Text provided:
--- BEGIN ---
Recently I found this aritcle on the hard choices mothers make every day on the website Essential baby. It concerns very controversial statements made about stay at home mums by Australian Federal Sex discrimination officer Elizabeth Broderick
“Federal Sex Discrimination Officer Elizabeth Broderick recently issued a call to arms for all slack-jawed, dead-eyed mums who overdose on Playschool and one too many conversations about bowel movements. “Your brain isn’t delivered with the placenta,” she lectured. In other words, tell your grey matter to get out of parenting hell and back to work.
Has Broderick ever met a mother? Heavens above – we’re the most tiresome over-thinkers. Modern mothers don’t drift through parenthood in a cloud of Bex and stunted emotions: we think the hell out of it. Whether it’s gender stereotyping, cognitive developmental theories or educational advancements, some mother somewhere is delivering an impassioned treatise on it in the local playground. It’s not that we don’t use our brains, it’s just that Gina Rinehart can’t attach a drill to our heads and mine our thoughts for shiny new coins. And that’s what bothers Broderick.
‘Rhetoric around getting mothers back to work en masse, or positioning parenting as an intellectual dead-end, risks devaluing the role of stay-at-home parents
Not that Broderick is shaking her fists at mums’ failure to contribute to the collective money-pit; she’s actually concerned that as a full-time, or even part-time, stay-at-home parent, mums compromise their earning potential and financial autonomy. In a few decades, if Mum ends up on the wrong side of a divorce statistic, she may find herself empathising rather than sympathising with her student offspring’s eat-or-pay-rent dilemma.
--- END ---
Written task A: Please write out the article on stay-at-home mothers from "Has Broderick ever" up to and including "what bothers Broderick.".

Dataset content:
--- BEGIN ---
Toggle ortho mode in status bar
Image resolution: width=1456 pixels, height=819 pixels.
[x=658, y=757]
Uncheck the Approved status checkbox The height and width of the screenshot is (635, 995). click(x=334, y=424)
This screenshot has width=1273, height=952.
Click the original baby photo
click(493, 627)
--- END ---
--- BEGIN ---
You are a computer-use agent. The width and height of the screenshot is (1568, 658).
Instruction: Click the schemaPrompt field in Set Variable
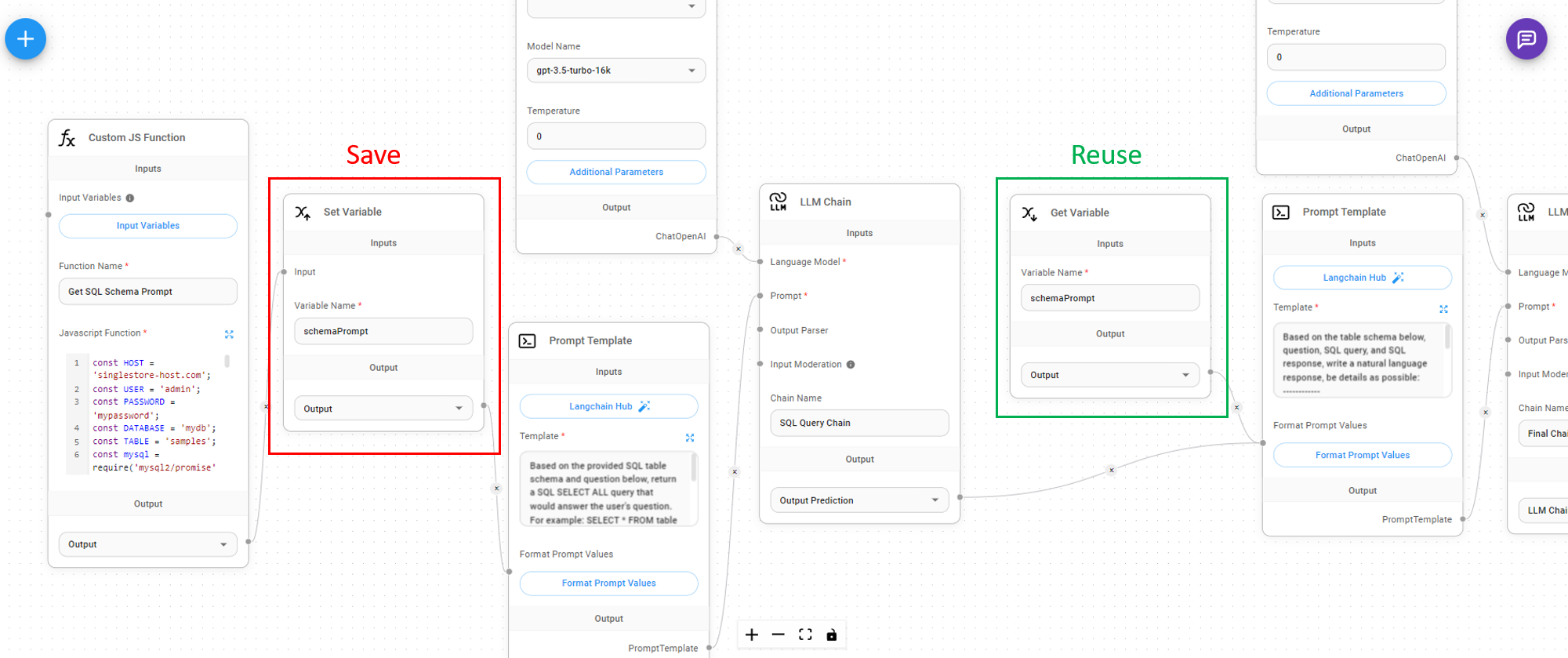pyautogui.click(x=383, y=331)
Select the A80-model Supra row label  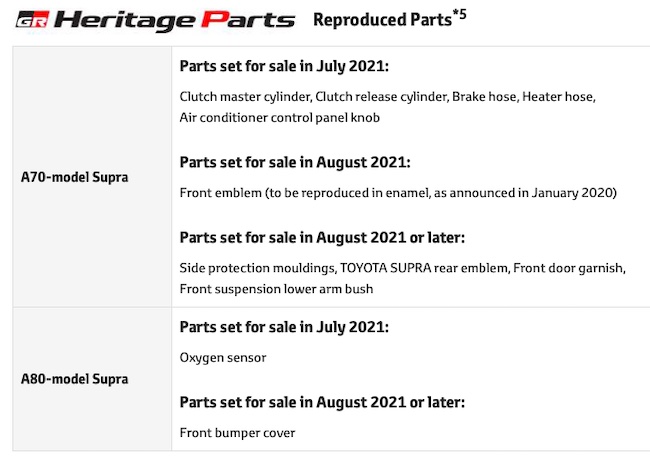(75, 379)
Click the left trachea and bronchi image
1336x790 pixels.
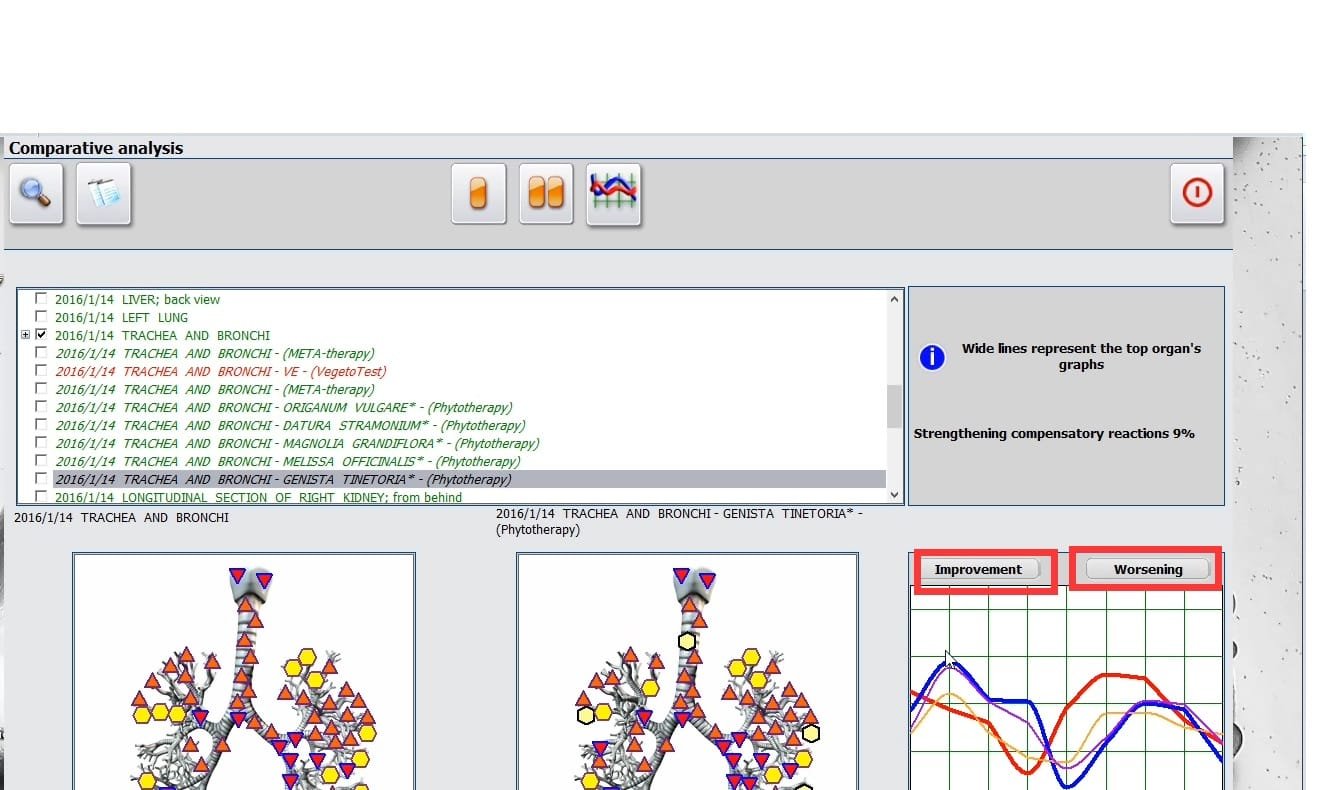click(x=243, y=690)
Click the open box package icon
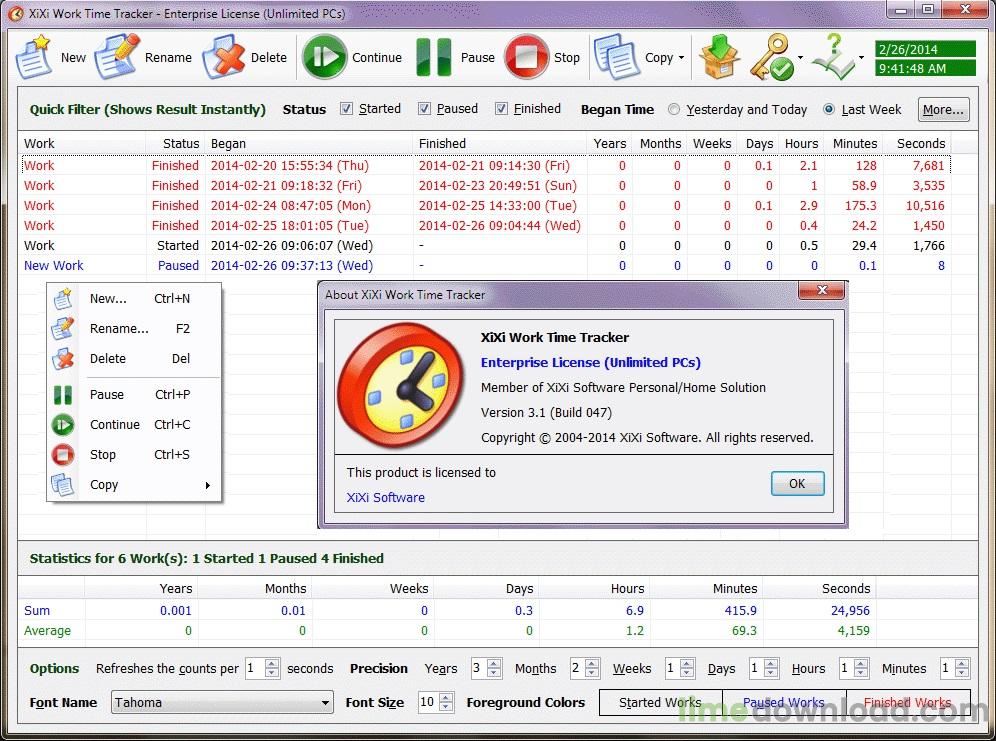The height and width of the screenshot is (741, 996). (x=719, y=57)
--- END ---
--- BEGIN ---
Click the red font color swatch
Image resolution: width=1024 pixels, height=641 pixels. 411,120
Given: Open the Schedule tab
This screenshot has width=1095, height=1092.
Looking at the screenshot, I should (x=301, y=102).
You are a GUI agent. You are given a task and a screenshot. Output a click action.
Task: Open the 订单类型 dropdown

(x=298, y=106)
--- END ---
Written task B: In the records, swap "original" for "newest" from the line with "Uncheck the Approved" up to and including the line with "click(493, 627)". Return only those lines, with nothing else changed.

Expected answer A:
Has Broderick ever met a mother? Heavens above – we’re the most tiresome over-thinkers. Modern mothers don’t drift through parenthood in a cloud of Bex and stunted emotions: we think the hell out of it. Whether it’s gender stereotyping, cognitive developmental theories or educational advancements, some mother somewhere is delivering an impassioned treatise on it in the local playground. It’s not that we don’t use our brains, it’s just that Gina Rinehart can’t attach a drill to our heads and mine our thoughts for shiny new coins. And that’s what bothers Broderick.

Expected answer B:
Uncheck the Approved status checkbox The height and width of the screenshot is (635, 995). click(x=334, y=424)
This screenshot has width=1273, height=952.
Click the newest baby photo
click(493, 627)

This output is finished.